Fixed pricing processes establish a bright line price that cannot be crossed in any circumstance. This fixed price may or may not be determined based on the market for the particular vehicle. So in the example above, if the dealer uses a fixed pricing model and offered Lancer for sale at $18,500, the dealership would forgo the sale if the customer was unwilling to pay $18,500 for the vehicle. Like market pricing models, dealerships that use fixed pricing will usually adjust the price up or down to accommodate changes in demand, the age of the vehicle, etc. What will not change is the price a particular customer will pay at a particular point in time.
I think that progressive dealers are adopting market pricing on new and pre-owned vehicles and how savvy they are with market pricing directly drives their sales.

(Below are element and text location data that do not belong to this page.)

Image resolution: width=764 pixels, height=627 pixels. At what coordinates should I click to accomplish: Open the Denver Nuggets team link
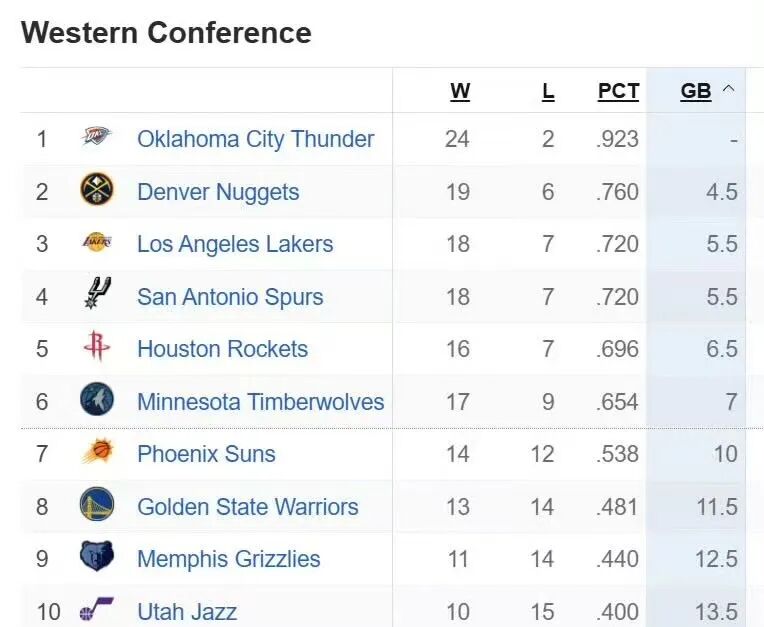pos(218,192)
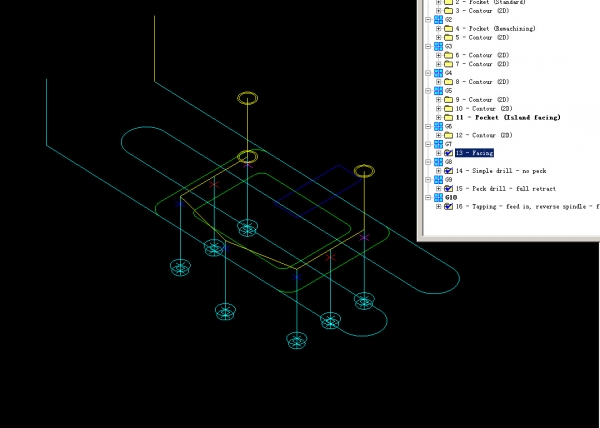
Task: Click folder icon of 4 - Pocket (Remachining)
Action: [x=448, y=28]

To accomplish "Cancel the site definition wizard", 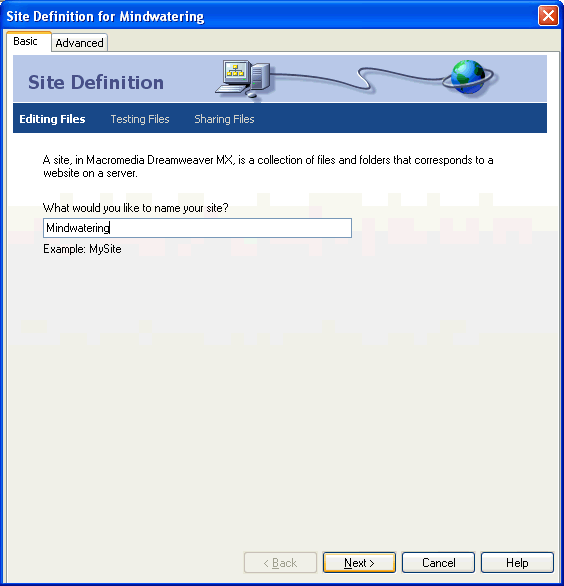I will coord(438,562).
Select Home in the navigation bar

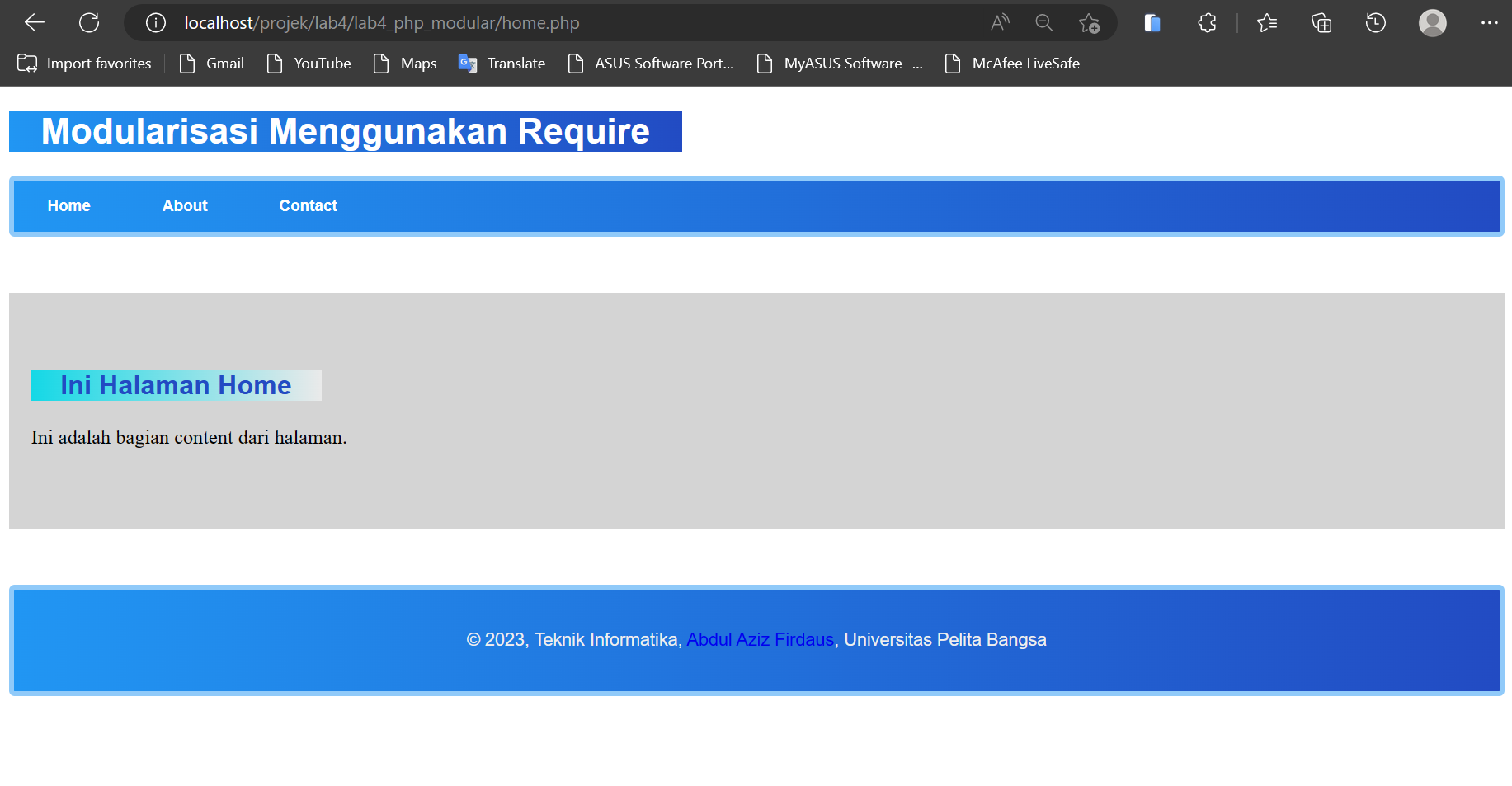68,205
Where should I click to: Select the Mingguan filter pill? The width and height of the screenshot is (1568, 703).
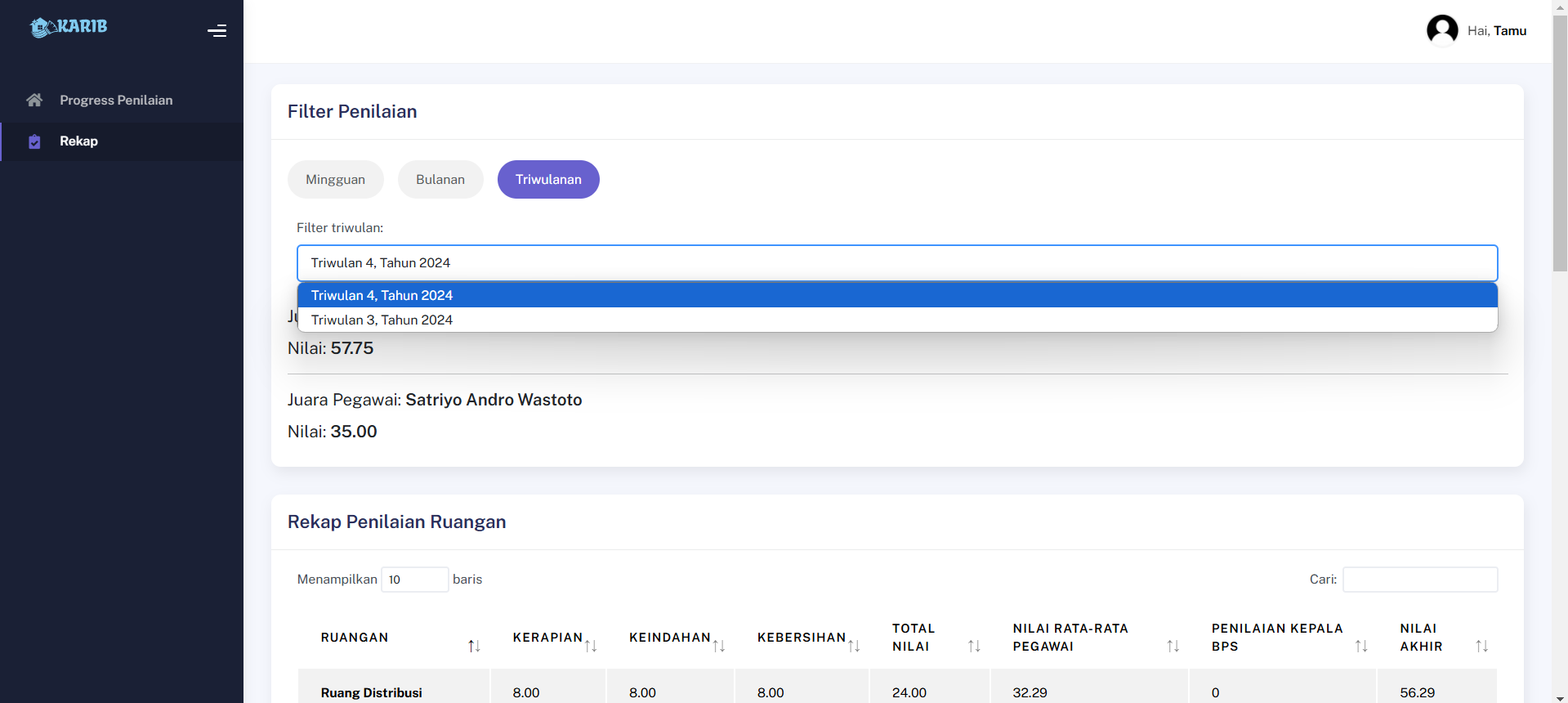tap(335, 180)
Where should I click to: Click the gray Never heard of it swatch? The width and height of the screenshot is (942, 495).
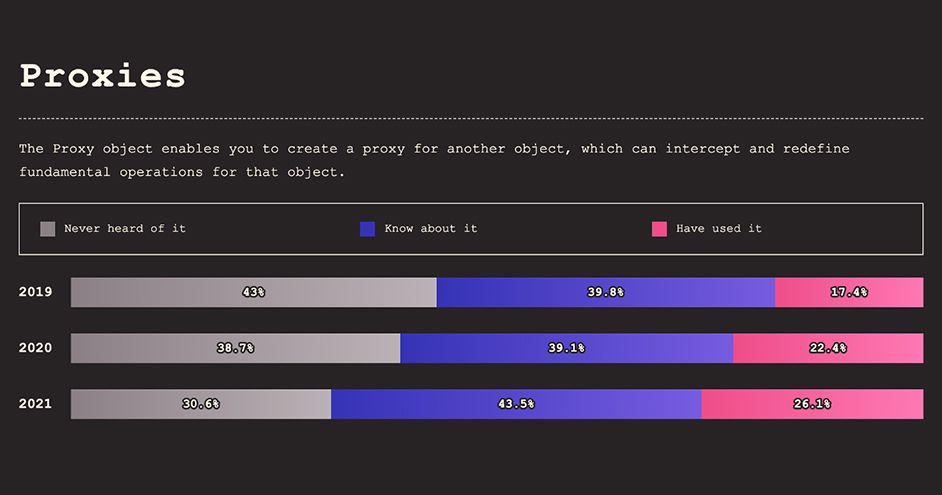coord(47,229)
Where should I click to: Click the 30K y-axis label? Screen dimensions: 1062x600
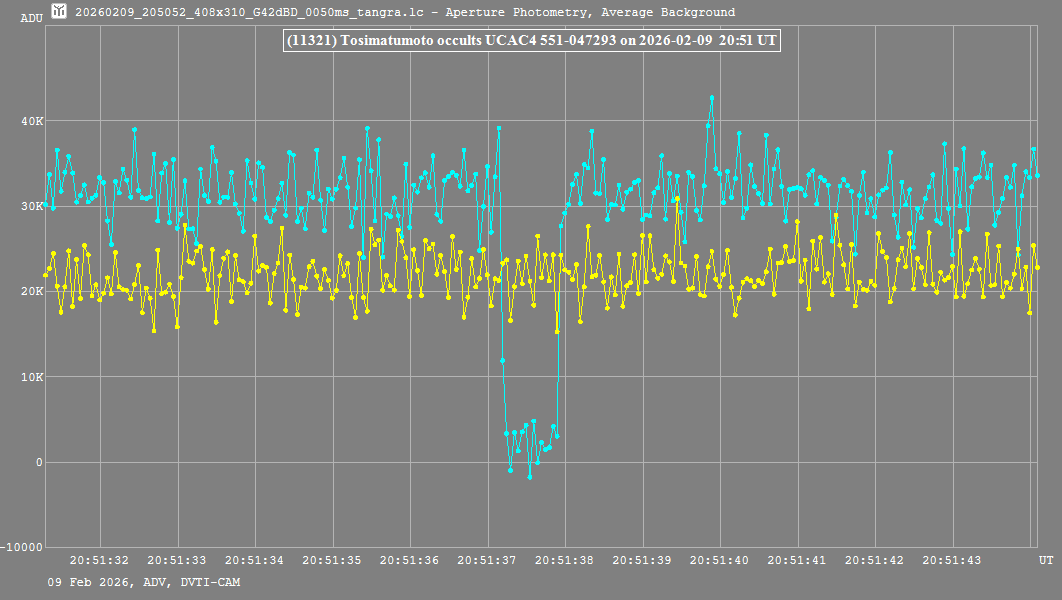click(x=33, y=206)
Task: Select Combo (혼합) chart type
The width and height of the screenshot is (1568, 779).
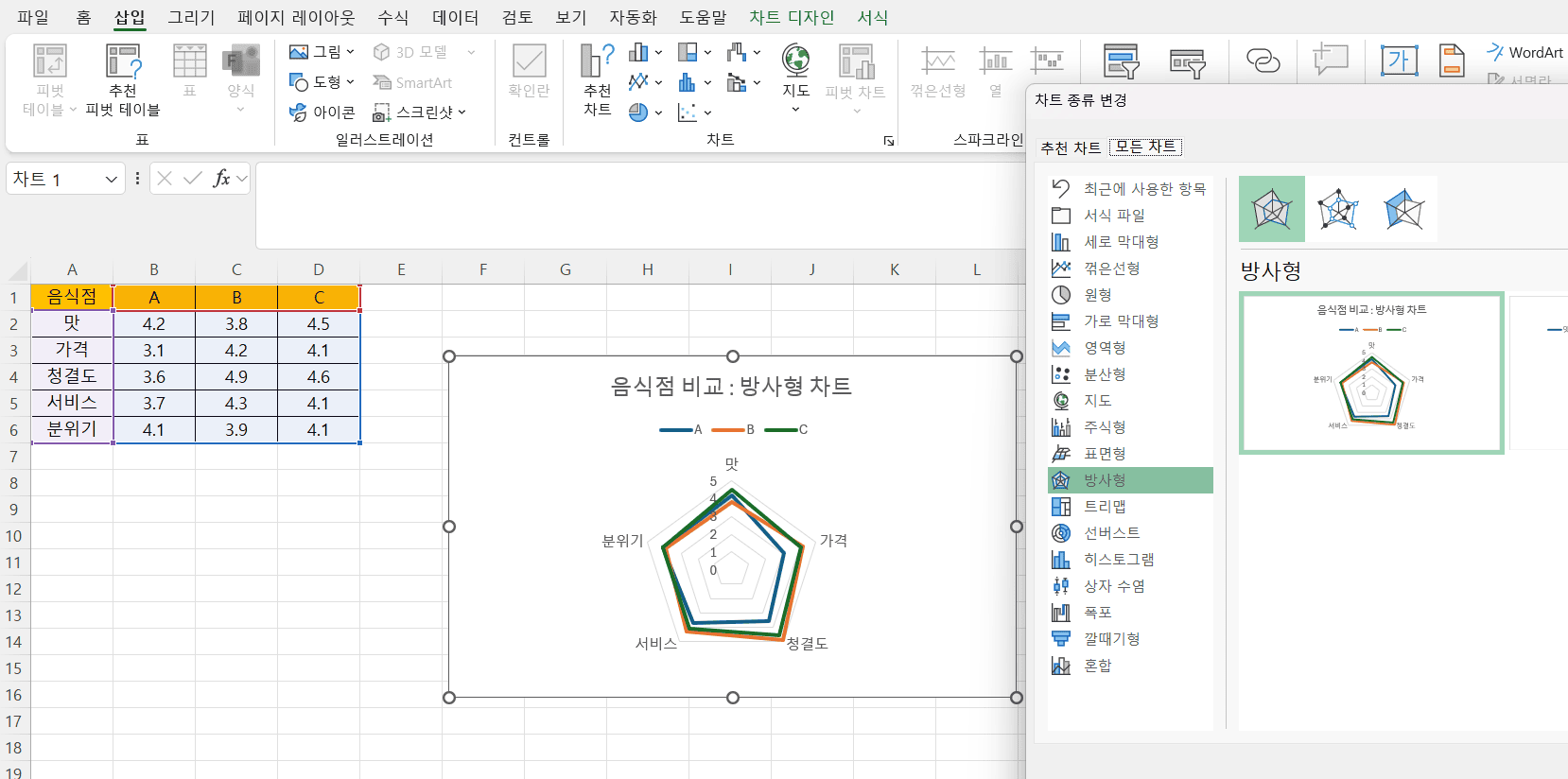Action: (x=1097, y=666)
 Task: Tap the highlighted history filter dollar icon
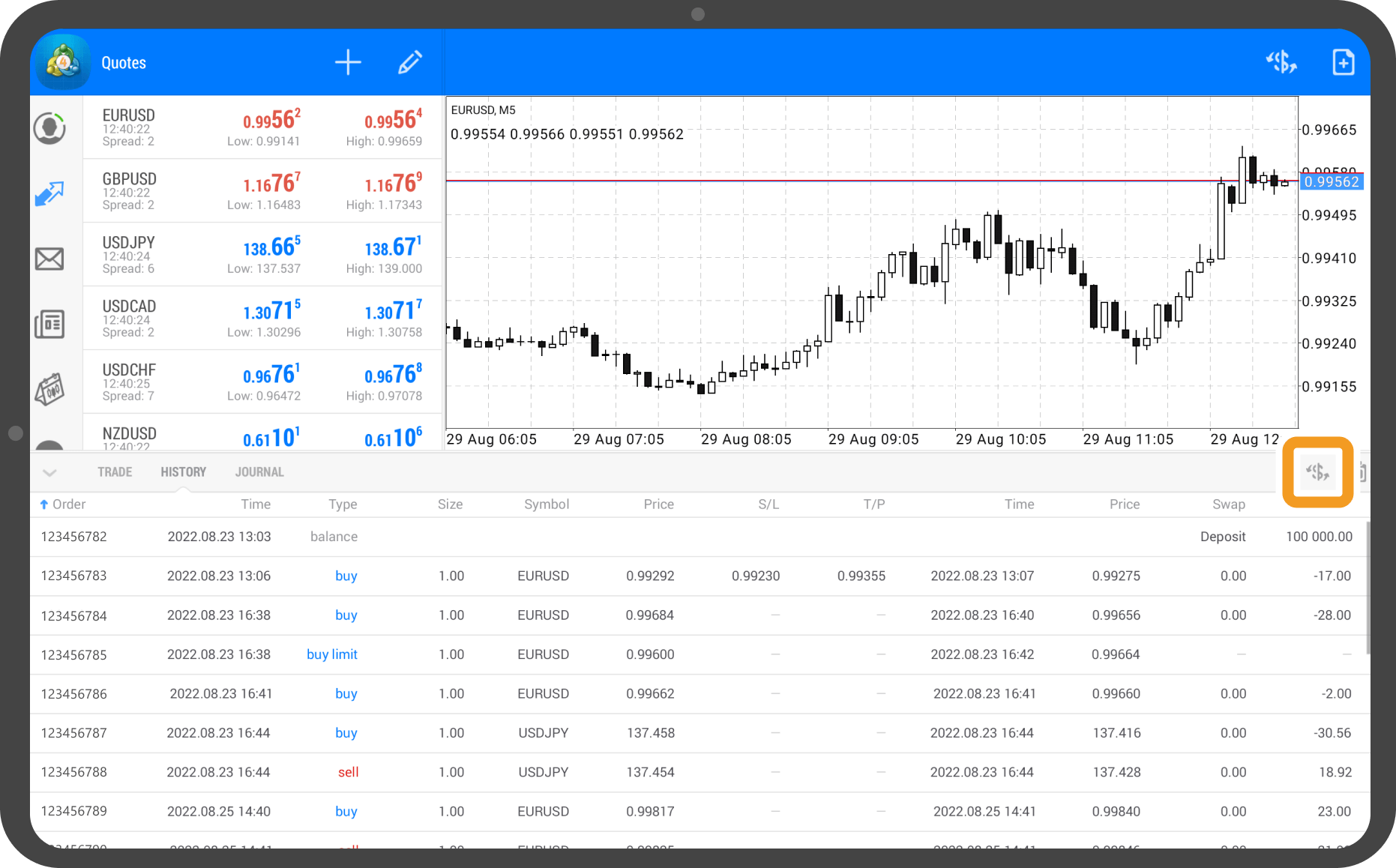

Fortunately many tools exist to aid dealers with pricing their inventory to market and monitoring pricing realtime. These advances are crucial to keep pace with demands of customers, who are turning more and more to the internet to research and price their vehicles of choice. While margin compression probably has facilitated the growth of market pricing, I think that we would see this trend regardless because of the vast amount of information available online and consumers’ willingness to research vehicle purchases in order to find the best deal.
I don’t believe many dealerships would wish to adopt a fixed price model based on my own experience. I instituted a market priced model at my former dealership and priced my inventory close to or below market averages. I found that such pricing drove traffic, and reduced the amount of haggling over the price that customers wanted to do. When I asked customers why they were willing to pay the posted price, or very close to the posted price, they said that the saw the value in what I offered for sale, and could easily verify by a quick search online that my pricing was very competitive. On a margins, fixed pricing would lead to lost sales in cases where my price was slightly at odds with the customers’ expectations. Based on the competitiveness of the auto industry, that inflexibility is something I would not want.
Have you adopted a market pricing model or a fixed pricing model at your dealership?